Aucune quantité de science et d’ingénierie ne préservera le récif sous sa forme actuelle.

« Même si nous faisons tout cela, le système avec lequel vous vous retrouverez ne sera pas la Grande Barrière de Corail que nous connaissons aujourd’hui », déclare Cédric Robillot, directeur exécutif de la RRAP. « Vous pourriez, cependant, conserver un écosystème très fonctionnel. »

Si certains estiment qu’un mal pour un bien n’est pas assez, c’est suffisant pour Harrison et ses recherches. Son équipe se prépare déjà pour un voyage sur le terrain en 2022. Les scientifiques prévoient de faire fonctionner la machine à brouillard à une pression plus élevée, ce qui devrait multiplier par six le nombre de particules envoyées dans le ciel pour en étudier les effets.
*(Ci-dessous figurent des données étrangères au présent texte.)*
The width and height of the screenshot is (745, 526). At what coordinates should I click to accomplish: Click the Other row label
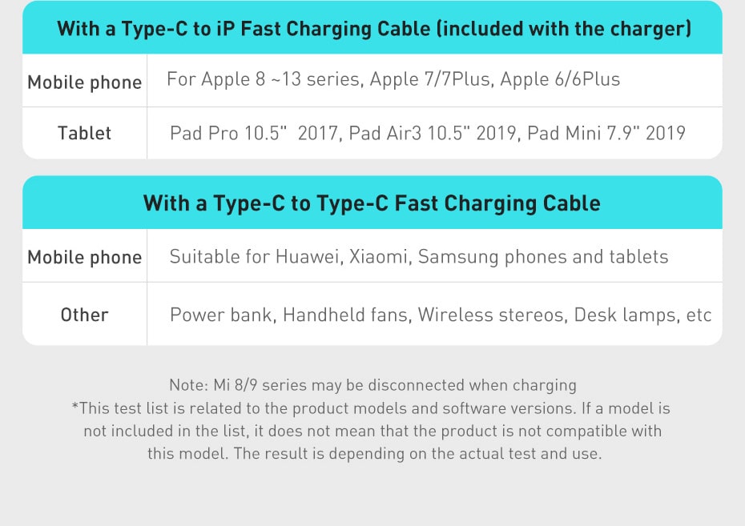coord(84,315)
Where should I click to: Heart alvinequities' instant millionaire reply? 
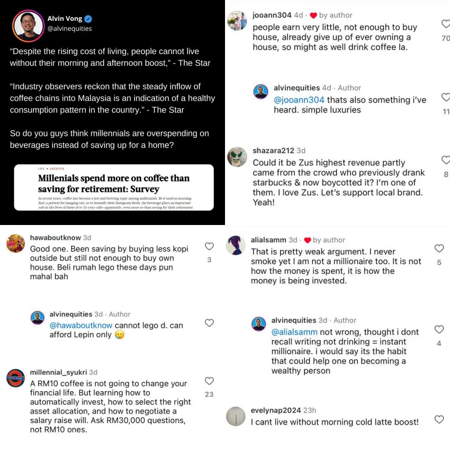439,329
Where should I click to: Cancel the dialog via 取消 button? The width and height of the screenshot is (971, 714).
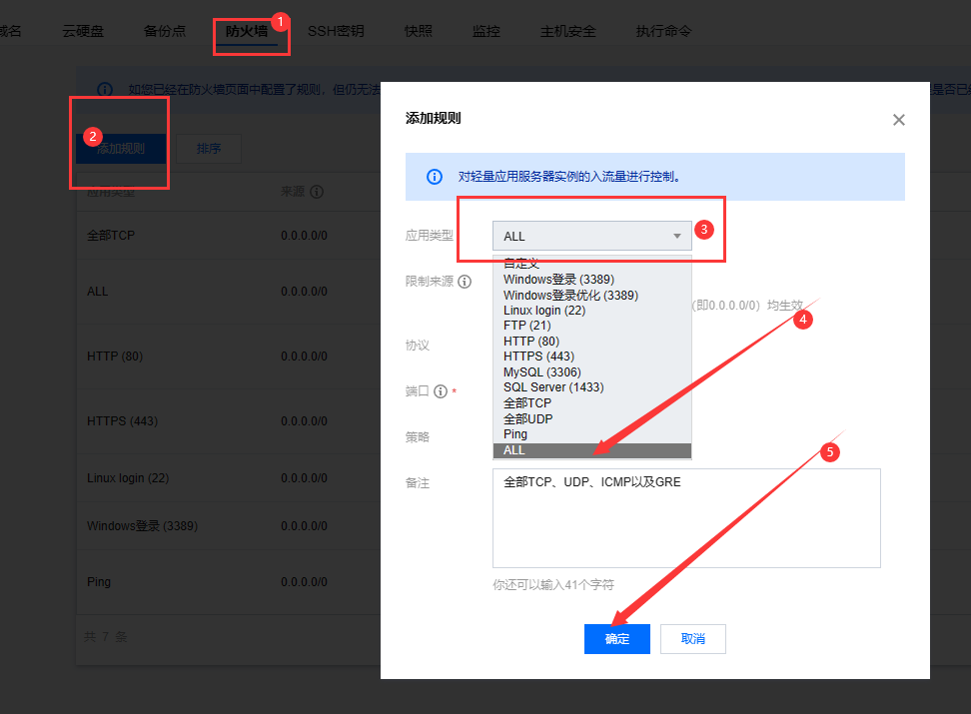692,639
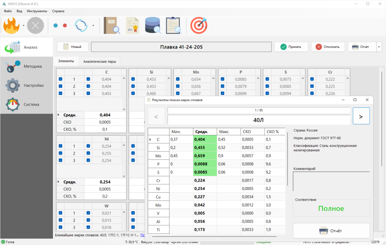The image size is (386, 245).
Task: Click the Принять button
Action: pos(291,47)
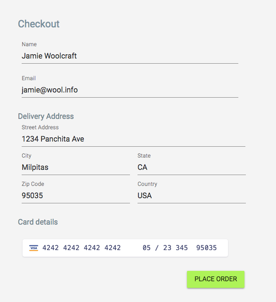
Task: Edit the State field showing CA
Action: (192, 168)
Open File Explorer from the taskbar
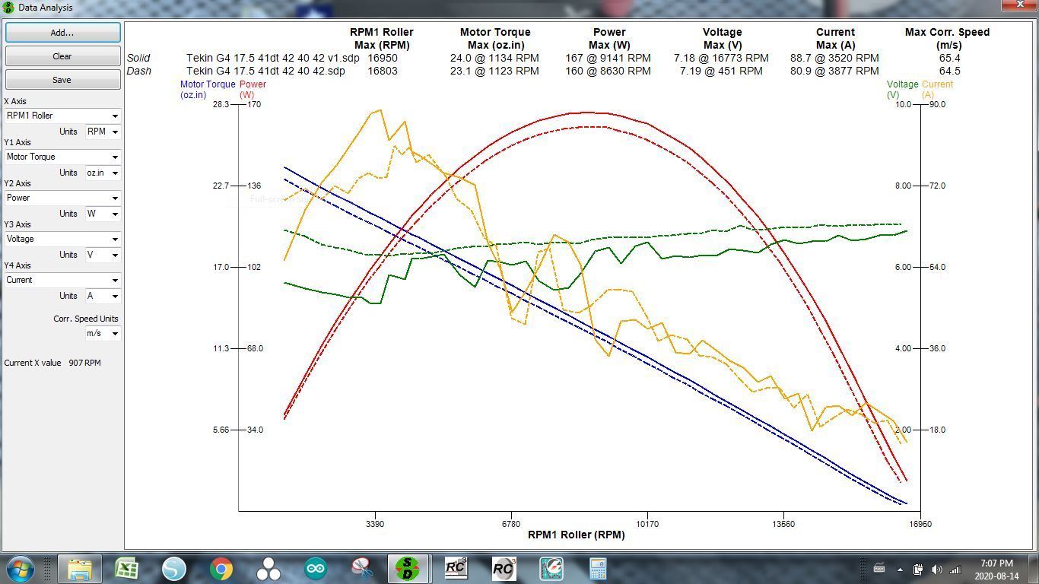The image size is (1039, 584). (x=79, y=569)
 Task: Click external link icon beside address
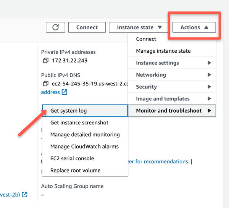tap(65, 92)
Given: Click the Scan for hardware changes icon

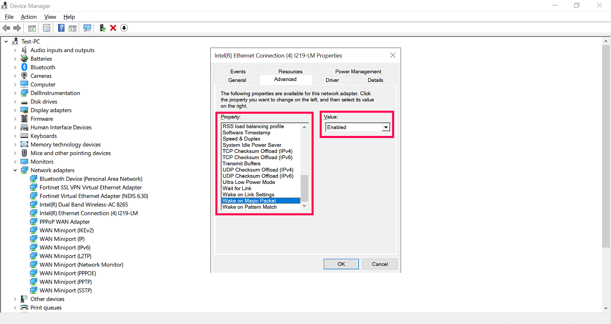Looking at the screenshot, I should coord(87,28).
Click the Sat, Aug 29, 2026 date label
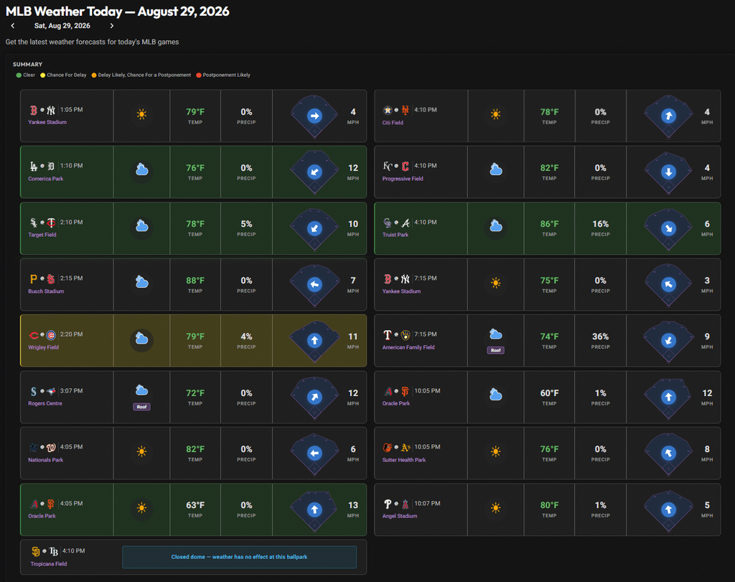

Bien qu’il soit plus confiant aujourd’hui qu’il ne l’était il y a un an sur la possibilité d’éclaircir les nuages au-dessus de la Grande Barrière de Corail, le scientifique est néanmoins réaliste quant à l’avenir si les gouvernements ne parviennent pas (ou ne font tout simplement rien dans ce sens) à limiter les émissions de carbone. « Il n’y a qu’un nombre limité de nuages ​​[de basse altitude] disponibles, et vous ne pouvez pas tous les éclaircir » dit-il. C’est une solution de courte durée, un subterfuge. Les particules salines ne demeurant que quelques jours dans l’atmosphère, il est clair que les coraux ont besoin d’un changement radical des politiques afin de limiter le réchauffement climatique, qui « submerge tout » .

Dans tous les cas, l’humanité semble plus que jamais acculée par la pollution, contrainte à des solutions technologiques toujours plus extrêmes. La géo-ingénierie gagne malheureusement du terrain dans les esprits sur fond de croyance dans l’idée que la technologie nous sauvera tôt ou tard des effets de l’activité humaine. Une fuite en avant qui, si elle ne se retourne pas contre nous, expose notre incapacité à faire face aux causes systémiques de la pollution globale. Nous préférons soigner des symptômes à grands renforts de technologies elles aussi polluantes plutôt que de changer de système.